A segunda semifinal do Peladão 2026, disputada na manhã deste domingo (26), na Arena Peladão, teve todos os ingredientes de um jogo grande: equilíbrio, respeito, disputa limpa e emoção até a última cobrança. De um lado, o Barcelona, buscando impor sua experiência e chegar à final. Do outro, o jovem Real Leal, carregando no peito a vontade de escrever seu nome na decisão.

Dentro de campo, a partida foi acirrada, mas sem exageros. Os dois times se estudaram, disputaram cada bola com intensidade e mostraram que semifinal também se joga com cabeça fria. Não faltou entrega, mas sobrou respeito. O Barcelona tentou construir suas jogadas, o Real Leal respondeu com organização, e o tempo normal acabou como começou: 0 a 0.

Com o empate, a vaga na final precisou ser decidida nos pênaltis. E ali, quando o barulho da torcida parece pesar ainda mais, cada passo até a bola vira um pequeno duelo entre coragem e nervosismo.

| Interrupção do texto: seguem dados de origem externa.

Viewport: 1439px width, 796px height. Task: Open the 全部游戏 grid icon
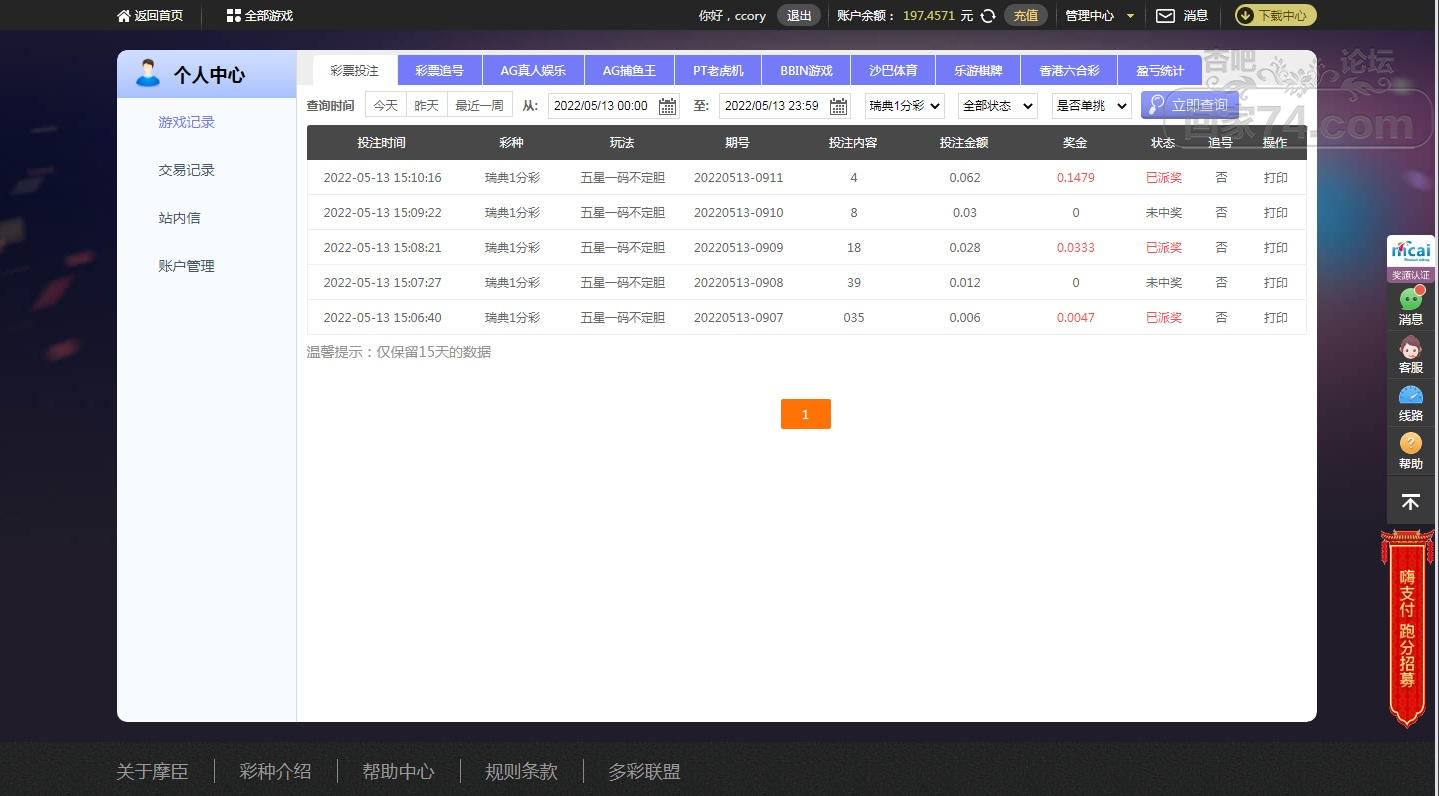click(x=233, y=16)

O Barcelona abriu as cobranças e converteu a primeira, colocando pressão sobre o Real Leal. Mas a resposta veio na mesma moeda: o Real também bateu bem e deixou tudo igual. Na segunda cobrança, porém, o roteiro começou a mudar. O jogador do Barcelona mandou a bola na trave, dando ao Real Leal a chance de abrir vantagem. Só que o futebol gosta de testar o coração de quem assiste: o cobrador do Real foi displicente e chutou para fora.

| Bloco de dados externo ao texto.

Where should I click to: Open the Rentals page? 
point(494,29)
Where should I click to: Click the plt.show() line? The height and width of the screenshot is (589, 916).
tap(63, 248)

A tensão seguiu viva. Na terceira cobrança do Barcelona, apareceu a figura que mudaria o destino da semifinal: Edvaldo, goleiro do Real Leal. Com presença, leitura e coragem, ele fez a defesa que incendiou a torcida e colocou a classificação nas mãos do seu time.

Restava ao Real Leal fazer a sua parte. O cobrador foi para a bola, bateu com firmeza e confirmou a vitória nas penalidades por 2 a 1. Foi o bastante para transformar a ansiedade em festa e garantir o jovem Real Leal na grande final do Peladão 2026.

Com a classificação, o Real Leal agora terá pela frente o forte Petrocam, que venceu o Pirambu por 3 a 1 na primeira semifinal. A final promete um encontro de estilos, histórias e expectativas: de um lado, a experiência de um time acostumado a decisões; do outro, a juventude e a ousadia de uma equipe que mostrou personalidade quando o jogo mais exigiu.

Na Arena Peladão, o apito final veio nas penalidades, mas a história foi construída muito antes: no respeito entre os times, na disputa limpa, na bola que parou na trave, na cobrança desperdiçada e, principalmente, nas mãos de Edvaldo. Porque em semifinal, muitas vezes, basta um goleiro crescer no momento certo para uma equipe inteira alcançar a final.